EXERCISE DIRECTIONS: Would you please repeat exactly the lines from the one containing "This screenshot has height=528, width=812." to the end of the records, both included, and leave out the rest?

SUPPLIED RECORDS:

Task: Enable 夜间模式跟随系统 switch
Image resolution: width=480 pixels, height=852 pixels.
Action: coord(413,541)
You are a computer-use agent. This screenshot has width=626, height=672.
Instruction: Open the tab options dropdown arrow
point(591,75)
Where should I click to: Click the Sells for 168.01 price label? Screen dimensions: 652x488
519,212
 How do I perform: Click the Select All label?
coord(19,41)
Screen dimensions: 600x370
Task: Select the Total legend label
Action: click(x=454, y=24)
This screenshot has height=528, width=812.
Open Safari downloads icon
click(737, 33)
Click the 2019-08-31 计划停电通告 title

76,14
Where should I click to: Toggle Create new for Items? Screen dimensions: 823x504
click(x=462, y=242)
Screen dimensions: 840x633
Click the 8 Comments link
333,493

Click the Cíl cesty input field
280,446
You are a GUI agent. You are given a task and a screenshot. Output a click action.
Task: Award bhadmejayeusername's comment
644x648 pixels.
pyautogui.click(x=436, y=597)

SOLUTION FOR THIS EXERCISE:
This screenshot has height=528, width=812.
Open Safari downloads icon
click(737, 33)
Click the 2019-08-31 计划停电通告 title

76,14
Where should I click to: Toggle Create new for Items? Screen dimensions: 823x504
click(x=462, y=242)
Screen dimensions: 840x633
Click the 8 Comments link
333,493

Click the Cíl cesty input field
280,446
You are a GUI agent. You are given a task and a screenshot. Output a click action.
Task: Award bhadmejayeusername's comment
644x648 pixels.
pyautogui.click(x=436, y=597)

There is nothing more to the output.